The state-level panel data linking mortality rates and BRFSS state-aggregate drinking and demographic measures contained 918 observations (50 states and D.C. across 18 years 1999–2016). First, to assess predictive validity, semi-logged fixed effect models were used to estimate the relationships between unadjusted and adjusted BRFSS state-aggregate drinking measures and mortality rates from unintentional injuries, with mortality rates log-transformed. Fixed effect models explicitly control for cross-state heterogeneity by modeling the within-state change. Random effect models were also estimated in sensitivity analyses with results very similar to those from fixed effects (not shown). Finally, to assess outcome validity we examined the effect of beer- and spirits-specific taxes and outlet densities on volume measures using the fixed effect models. We compared the outcome validity of unadjusted, single-adjusted, and double-adjusted BRFSS mean volume estimates. The outcome validity analyses used 2000–2015 BRFSS data because only 2000–2015 tax data were available. All models included year indicators to control for secular trends common across states. All analyses were performed in STATA version 15 (StataCorp., 2017).

RESULTS

Preliminary analyses comparing BRFSS volume and PCC

First, fixed effect models compared unadjusted BRFSS-aggregate mean volume (in drinks/month), single-adjusted BRFSS mean volume accounting only for methodologic changes (i.e., incorporation of cell phones and raking in 2011), and state-level aggregate PCC in predicting mortality rates of total unintentional injury.

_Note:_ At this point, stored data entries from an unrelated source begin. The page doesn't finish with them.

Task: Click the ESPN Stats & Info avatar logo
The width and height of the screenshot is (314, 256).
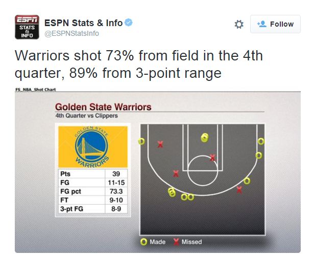Action: tap(25, 27)
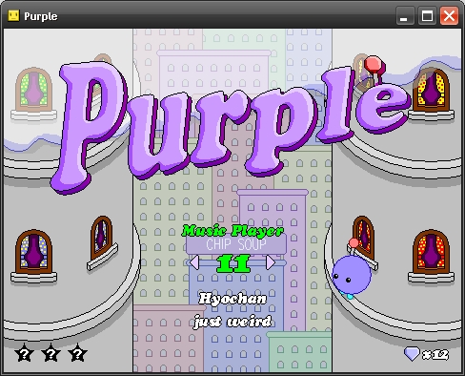
Task: Click the purple gem counter icon
Action: click(412, 354)
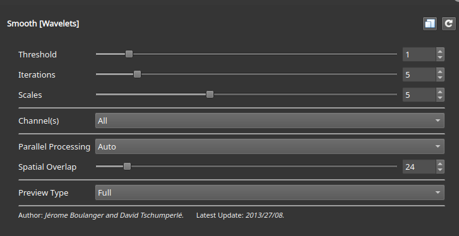
Task: Increase Spatial Overlap with the up arrow
Action: point(439,163)
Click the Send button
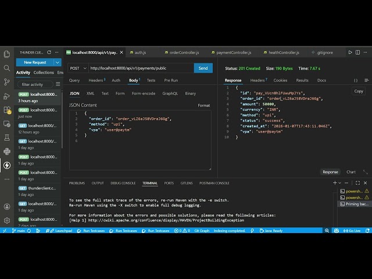This screenshot has width=372, height=279. coord(203,68)
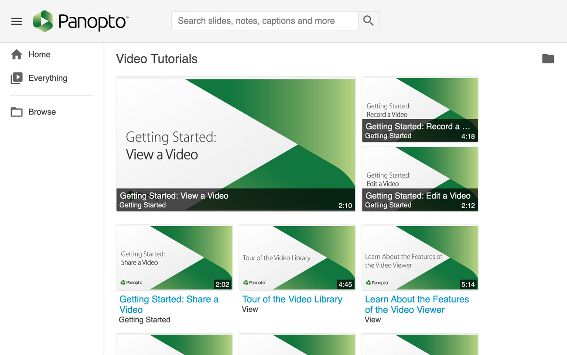The width and height of the screenshot is (567, 355).
Task: Select Everything in the sidebar
Action: 48,78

The comparison of PCC to BRFSS mean volume was motivated by two observations: the substantial difference in trends across time between BRFSS volume and PCC, and the absence of an expected positive association between BRFSS-derived drinking measures and injury mortality rates. Figure 2 shows trends of the three volume measures, in drinks/month, for the total US. We tested linear trends of volume measures at the state level using fixed effect models. A significant increase in PCC was observed in most years 1999–2016, except for a drop in 2008–2010 during the recession. Significant downward trends over time (1999–2016) were observed for the BRFSS-raw volume and the single-adjusted volume. In contrast, significant upward trends were found for double-adjusted volume. These results at the state level are consistent to the volume trend shown in Figure 2 for the total US.

Figure 2.

Figure 2.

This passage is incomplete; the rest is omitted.